[RAW DATA]
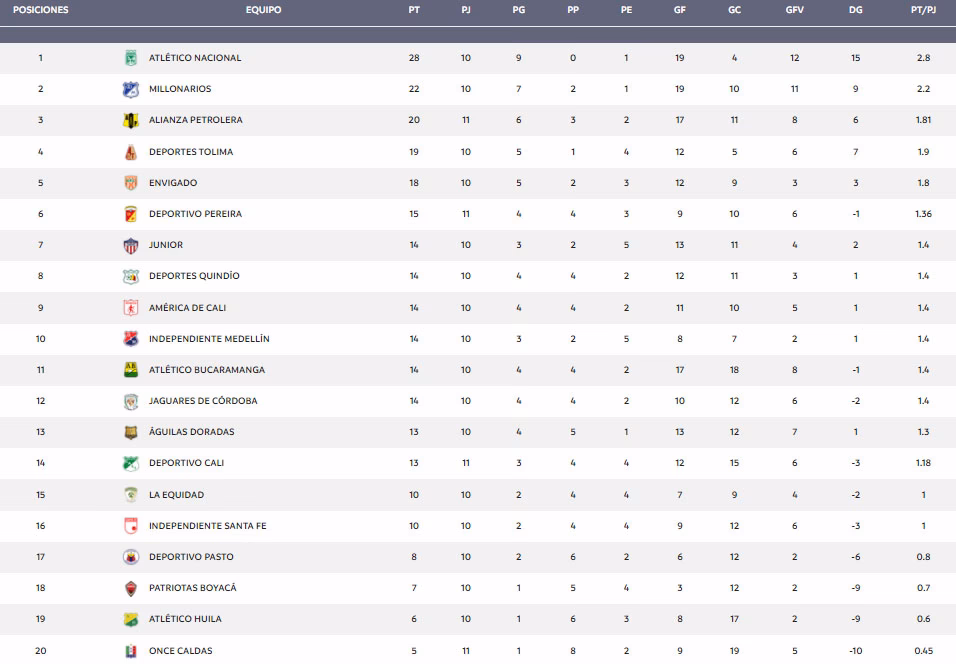This screenshot has height=664, width=956.
Task: Click the EQUIPO column header
Action: (263, 10)
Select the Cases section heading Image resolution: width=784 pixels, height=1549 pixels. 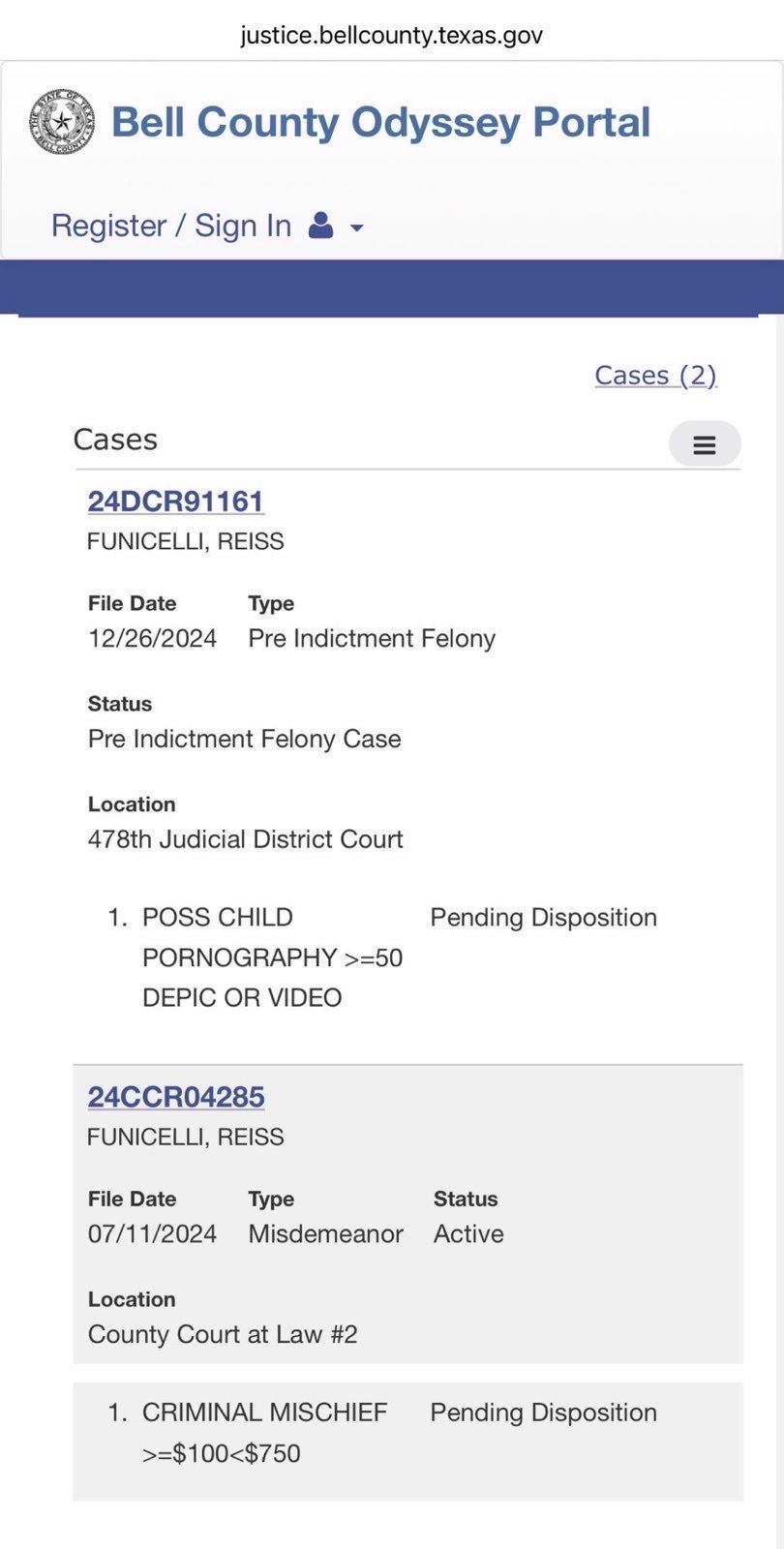pyautogui.click(x=115, y=440)
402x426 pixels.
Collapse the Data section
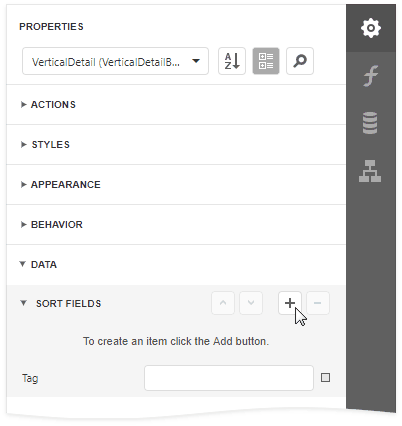(176, 265)
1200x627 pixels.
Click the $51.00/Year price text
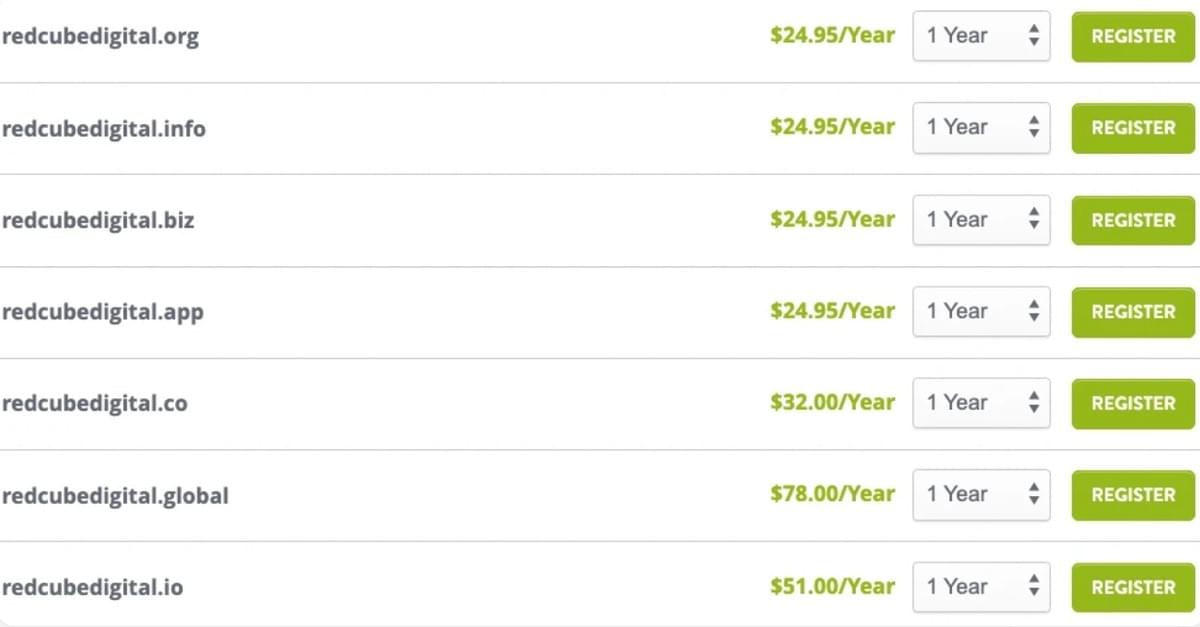pyautogui.click(x=832, y=586)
[/RAW DATA]
The copy runs from the line containing "402x426 pixels." through the last line of the material, both ends included. Reproduce those lines exactly and drop the pictures.

**WORKED SOLUTION:**
402x426 pixels.
Collapse the Data section
(176, 265)
1200x627 pixels.
Click the $51.00/Year price text
pyautogui.click(x=832, y=586)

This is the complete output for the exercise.